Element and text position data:
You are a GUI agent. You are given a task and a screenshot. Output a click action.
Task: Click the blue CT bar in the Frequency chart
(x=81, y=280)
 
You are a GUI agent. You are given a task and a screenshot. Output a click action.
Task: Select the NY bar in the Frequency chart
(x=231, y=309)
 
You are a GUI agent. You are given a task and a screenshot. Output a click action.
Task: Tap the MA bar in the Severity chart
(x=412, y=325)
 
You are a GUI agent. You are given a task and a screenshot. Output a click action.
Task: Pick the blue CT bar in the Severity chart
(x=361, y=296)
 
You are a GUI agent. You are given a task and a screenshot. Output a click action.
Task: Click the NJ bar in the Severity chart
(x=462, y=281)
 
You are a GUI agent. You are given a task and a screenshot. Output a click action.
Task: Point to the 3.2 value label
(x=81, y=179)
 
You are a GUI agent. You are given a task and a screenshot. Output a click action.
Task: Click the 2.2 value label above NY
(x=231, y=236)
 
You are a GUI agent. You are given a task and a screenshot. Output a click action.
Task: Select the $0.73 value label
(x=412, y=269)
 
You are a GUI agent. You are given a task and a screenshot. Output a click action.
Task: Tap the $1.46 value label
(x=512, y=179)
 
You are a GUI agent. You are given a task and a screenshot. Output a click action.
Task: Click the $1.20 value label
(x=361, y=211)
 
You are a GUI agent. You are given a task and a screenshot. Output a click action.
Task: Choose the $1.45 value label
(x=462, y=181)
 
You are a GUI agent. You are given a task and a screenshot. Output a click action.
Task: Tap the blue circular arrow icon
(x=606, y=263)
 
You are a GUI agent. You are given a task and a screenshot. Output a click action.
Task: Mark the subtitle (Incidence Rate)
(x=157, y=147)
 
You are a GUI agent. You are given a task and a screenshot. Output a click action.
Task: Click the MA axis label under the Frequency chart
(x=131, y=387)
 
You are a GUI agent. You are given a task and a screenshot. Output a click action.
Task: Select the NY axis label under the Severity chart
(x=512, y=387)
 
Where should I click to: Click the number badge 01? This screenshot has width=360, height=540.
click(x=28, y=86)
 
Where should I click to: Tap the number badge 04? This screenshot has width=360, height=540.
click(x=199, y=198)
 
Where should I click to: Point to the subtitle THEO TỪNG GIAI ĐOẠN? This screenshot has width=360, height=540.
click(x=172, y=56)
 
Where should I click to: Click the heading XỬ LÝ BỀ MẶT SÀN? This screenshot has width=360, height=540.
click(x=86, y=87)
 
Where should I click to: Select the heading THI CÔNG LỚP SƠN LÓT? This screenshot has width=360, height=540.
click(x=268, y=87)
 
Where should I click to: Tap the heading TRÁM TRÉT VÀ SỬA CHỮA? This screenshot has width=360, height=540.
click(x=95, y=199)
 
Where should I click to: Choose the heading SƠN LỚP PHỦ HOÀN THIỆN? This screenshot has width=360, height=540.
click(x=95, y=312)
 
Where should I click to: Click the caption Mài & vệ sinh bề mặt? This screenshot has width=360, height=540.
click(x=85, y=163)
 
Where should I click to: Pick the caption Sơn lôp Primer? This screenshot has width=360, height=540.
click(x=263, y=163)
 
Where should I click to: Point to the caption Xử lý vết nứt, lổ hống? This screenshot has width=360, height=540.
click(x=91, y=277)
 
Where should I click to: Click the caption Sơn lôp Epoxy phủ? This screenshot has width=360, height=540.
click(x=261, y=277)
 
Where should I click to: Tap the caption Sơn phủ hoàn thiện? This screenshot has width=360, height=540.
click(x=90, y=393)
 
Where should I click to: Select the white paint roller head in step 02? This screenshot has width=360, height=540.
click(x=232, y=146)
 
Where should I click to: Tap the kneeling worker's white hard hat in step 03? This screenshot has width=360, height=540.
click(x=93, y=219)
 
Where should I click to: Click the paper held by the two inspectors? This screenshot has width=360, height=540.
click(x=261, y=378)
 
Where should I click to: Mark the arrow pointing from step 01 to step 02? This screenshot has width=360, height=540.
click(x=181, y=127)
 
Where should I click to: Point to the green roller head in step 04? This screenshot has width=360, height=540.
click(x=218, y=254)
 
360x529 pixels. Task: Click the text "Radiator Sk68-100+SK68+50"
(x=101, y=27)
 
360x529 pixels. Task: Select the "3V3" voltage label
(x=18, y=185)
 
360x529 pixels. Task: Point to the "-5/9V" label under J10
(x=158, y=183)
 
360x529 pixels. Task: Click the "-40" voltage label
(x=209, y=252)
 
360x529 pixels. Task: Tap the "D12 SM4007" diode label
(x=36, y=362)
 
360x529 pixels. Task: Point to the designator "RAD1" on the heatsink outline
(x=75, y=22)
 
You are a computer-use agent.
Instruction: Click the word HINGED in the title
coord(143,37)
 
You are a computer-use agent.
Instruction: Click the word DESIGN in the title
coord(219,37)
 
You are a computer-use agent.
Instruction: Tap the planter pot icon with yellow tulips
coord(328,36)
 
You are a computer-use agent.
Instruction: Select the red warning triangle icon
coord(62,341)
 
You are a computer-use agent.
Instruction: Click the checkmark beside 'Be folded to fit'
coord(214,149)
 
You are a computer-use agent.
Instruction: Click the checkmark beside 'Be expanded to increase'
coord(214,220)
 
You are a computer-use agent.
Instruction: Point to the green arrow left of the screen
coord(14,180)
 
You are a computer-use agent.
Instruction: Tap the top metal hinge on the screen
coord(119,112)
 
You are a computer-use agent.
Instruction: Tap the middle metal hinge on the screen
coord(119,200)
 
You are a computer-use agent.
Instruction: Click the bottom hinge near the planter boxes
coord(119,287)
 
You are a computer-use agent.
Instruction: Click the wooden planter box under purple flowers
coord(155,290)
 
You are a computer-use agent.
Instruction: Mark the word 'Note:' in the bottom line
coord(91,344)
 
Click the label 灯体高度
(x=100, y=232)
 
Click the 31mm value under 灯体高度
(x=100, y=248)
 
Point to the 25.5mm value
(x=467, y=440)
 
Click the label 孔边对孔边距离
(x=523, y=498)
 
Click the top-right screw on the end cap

==

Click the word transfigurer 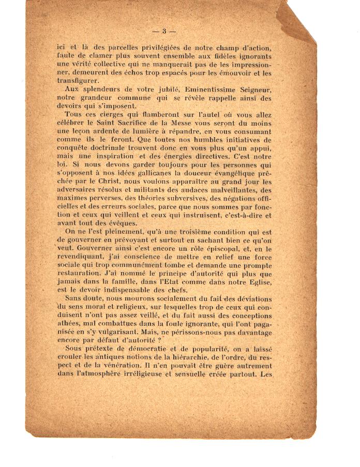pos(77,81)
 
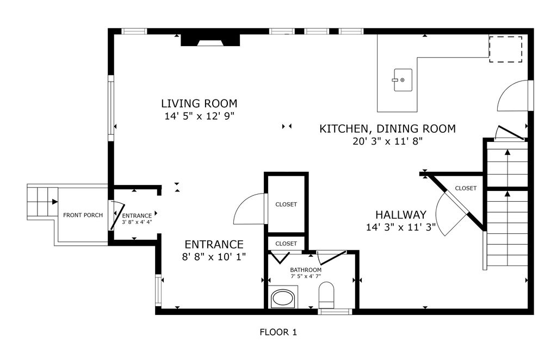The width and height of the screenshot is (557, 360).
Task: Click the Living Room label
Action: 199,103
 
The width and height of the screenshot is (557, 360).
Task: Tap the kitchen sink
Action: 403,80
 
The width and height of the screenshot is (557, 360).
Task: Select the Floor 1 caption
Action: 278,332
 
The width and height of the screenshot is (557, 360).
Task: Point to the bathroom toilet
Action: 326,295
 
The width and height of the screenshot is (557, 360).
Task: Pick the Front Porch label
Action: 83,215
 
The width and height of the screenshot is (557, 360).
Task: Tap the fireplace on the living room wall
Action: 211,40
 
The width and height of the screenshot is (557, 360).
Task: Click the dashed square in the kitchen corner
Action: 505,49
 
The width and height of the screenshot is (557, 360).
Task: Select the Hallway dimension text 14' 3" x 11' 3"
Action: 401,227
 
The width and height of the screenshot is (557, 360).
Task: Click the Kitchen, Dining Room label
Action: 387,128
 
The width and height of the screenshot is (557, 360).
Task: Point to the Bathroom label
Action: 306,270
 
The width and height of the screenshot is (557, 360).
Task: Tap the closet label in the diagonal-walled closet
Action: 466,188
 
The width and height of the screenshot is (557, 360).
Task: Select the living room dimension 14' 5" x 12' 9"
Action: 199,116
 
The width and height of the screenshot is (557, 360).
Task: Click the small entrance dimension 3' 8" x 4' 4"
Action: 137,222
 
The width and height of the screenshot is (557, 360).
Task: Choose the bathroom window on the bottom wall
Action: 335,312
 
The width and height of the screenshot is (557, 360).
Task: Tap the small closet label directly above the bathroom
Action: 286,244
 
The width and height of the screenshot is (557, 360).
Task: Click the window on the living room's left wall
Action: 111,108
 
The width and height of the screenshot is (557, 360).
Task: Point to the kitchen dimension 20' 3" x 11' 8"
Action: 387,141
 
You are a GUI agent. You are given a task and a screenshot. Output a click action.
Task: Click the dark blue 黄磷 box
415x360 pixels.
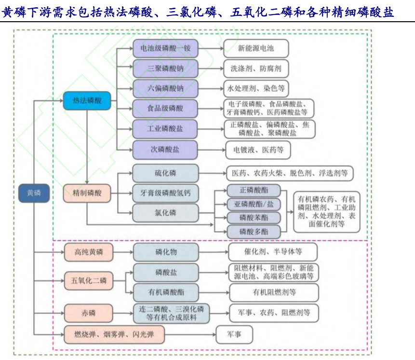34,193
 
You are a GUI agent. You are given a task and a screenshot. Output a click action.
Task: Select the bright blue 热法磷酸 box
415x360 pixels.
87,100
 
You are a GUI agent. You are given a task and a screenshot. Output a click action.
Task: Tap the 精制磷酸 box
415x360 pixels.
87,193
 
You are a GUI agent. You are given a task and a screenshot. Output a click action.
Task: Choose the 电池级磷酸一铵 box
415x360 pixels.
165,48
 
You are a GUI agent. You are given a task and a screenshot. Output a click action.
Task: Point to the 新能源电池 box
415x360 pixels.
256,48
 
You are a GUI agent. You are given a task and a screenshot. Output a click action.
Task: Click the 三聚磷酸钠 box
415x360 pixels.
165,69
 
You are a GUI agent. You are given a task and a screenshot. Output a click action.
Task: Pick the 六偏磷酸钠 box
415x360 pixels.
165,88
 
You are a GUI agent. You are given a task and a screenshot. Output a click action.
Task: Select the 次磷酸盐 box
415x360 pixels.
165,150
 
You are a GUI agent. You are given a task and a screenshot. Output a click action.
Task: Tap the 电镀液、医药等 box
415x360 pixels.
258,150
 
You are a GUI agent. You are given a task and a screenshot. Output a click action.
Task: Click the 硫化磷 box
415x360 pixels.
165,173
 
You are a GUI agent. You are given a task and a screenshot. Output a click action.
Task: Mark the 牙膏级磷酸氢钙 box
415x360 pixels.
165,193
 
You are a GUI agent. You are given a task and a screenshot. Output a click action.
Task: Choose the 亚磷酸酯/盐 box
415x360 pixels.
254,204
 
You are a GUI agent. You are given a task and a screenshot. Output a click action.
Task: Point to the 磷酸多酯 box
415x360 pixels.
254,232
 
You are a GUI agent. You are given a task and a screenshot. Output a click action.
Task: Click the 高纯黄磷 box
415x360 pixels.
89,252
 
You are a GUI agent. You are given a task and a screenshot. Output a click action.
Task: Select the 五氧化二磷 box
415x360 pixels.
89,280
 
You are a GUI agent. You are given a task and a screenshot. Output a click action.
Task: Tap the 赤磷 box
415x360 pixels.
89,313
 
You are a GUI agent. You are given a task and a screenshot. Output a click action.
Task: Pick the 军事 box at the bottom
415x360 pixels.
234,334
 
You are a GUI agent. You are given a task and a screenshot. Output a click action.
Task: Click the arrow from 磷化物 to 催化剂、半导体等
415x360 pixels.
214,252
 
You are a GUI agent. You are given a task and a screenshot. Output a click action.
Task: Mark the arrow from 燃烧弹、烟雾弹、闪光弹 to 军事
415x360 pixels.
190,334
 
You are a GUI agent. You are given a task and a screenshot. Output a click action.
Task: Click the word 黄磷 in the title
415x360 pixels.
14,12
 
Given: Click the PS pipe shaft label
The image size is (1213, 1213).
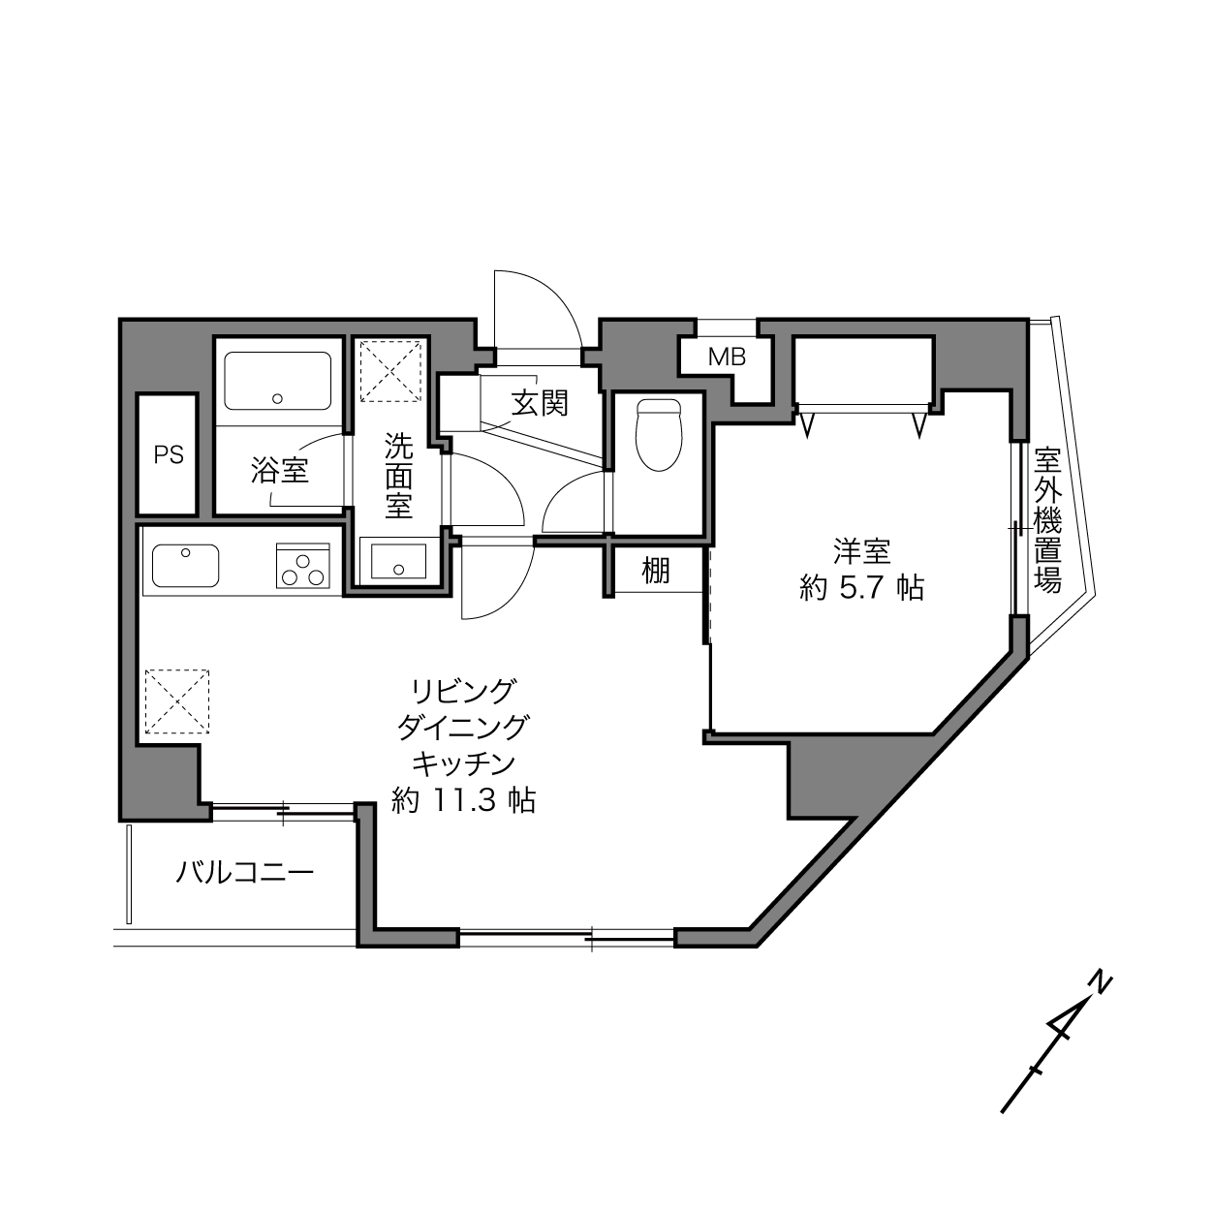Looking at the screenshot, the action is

---

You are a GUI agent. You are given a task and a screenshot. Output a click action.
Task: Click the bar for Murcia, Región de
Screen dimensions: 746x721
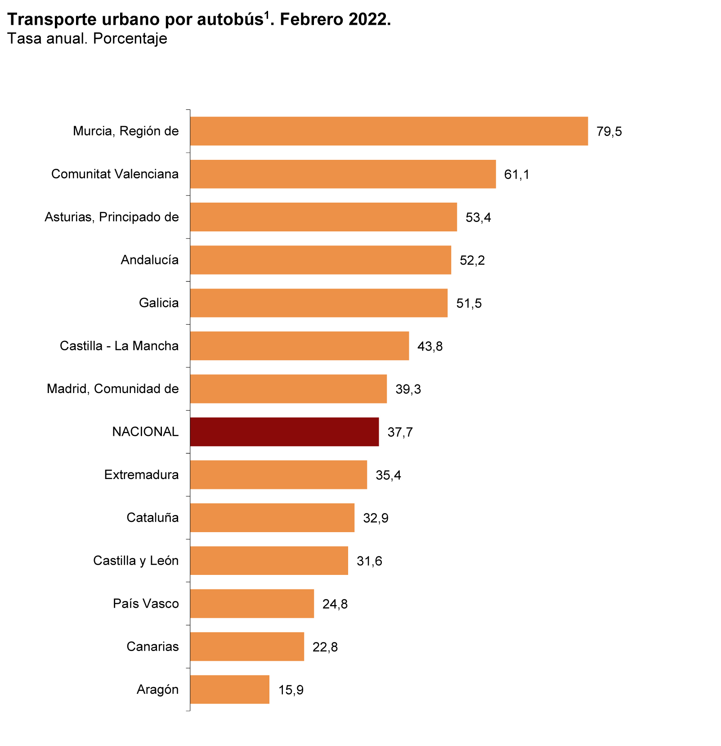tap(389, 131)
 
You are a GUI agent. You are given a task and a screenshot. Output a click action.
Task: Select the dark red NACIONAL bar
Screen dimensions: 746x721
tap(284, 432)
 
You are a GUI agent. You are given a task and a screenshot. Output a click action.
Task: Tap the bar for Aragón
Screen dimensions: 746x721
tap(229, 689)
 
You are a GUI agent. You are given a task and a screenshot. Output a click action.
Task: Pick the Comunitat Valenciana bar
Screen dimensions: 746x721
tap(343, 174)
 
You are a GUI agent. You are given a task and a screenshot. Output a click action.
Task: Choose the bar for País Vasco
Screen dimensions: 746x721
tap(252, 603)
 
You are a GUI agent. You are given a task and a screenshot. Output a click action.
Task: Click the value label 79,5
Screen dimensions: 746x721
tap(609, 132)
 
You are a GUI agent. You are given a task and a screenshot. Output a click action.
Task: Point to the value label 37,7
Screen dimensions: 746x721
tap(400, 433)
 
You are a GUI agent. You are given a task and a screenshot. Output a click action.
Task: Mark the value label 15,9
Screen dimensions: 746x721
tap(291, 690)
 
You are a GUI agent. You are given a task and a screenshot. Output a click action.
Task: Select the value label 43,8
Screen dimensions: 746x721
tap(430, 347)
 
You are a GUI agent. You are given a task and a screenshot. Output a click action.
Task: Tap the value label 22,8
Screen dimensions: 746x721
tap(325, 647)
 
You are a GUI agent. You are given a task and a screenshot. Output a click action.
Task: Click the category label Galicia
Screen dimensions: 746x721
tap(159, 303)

WHAT TO DO:
Lay out the stretch of items that opens with the line containing "Where should I click to: Click the paper" and closes with the line containing "coord(214,220)" as a numbered list, one line per entry, with both of those lines included and blank lines dropped.

SOLUTION FOR THIS TASK:
1. Where should I click to: Click the paper held by the two inspectors? This screenshot has width=360, height=540.
2. click(x=261, y=378)
3. Where should I click to: Mark the arrow pointing from step 01 to step 02? This screenshot has width=360, height=540.
4. click(x=181, y=127)
5. Where should I click to: Point to the green roller head in step 04? This screenshot has width=360, height=540.
6. click(x=218, y=254)
7. 360x529 pixels. Task: Click the text "Radiator Sk68-100+SK68+50"
8. (x=101, y=27)
9. 360x529 pixels. Task: Select the "3V3" voltage label
10. (x=18, y=185)
11. 360x529 pixels. Task: Point to the "-5/9V" label under J10
12. (x=158, y=183)
13. 360x529 pixels. Task: Click the "-40" voltage label
14. (x=209, y=252)
15. 360x529 pixels. Task: Tap the "D12 SM4007" diode label
16. (x=36, y=362)
17. 360x529 pixels. Task: Point to the designator "RAD1" on the heatsink outline
18. (x=75, y=22)
19. You are a computer-use agent.
20. Instruction: Click the word HINGED in the title
21. coord(143,37)
22. You are a computer-use agent.
23. Instruction: Click the word DESIGN in the title
24. coord(219,37)
25. You are a computer-use agent.
26. Instruction: Tap the planter pot icon with yellow tulips
27. coord(328,36)
28. You are a computer-use agent.
29. Instruction: Select the red warning triangle icon
30. coord(62,341)
31. You are a computer-use agent.
32. Instruction: Click the checkmark beside 'Be folded to fit'
33. coord(214,149)
34. You are a computer-use agent.
35. Instruction: Click the checkmark beside 'Be expanded to increase'
36. coord(214,220)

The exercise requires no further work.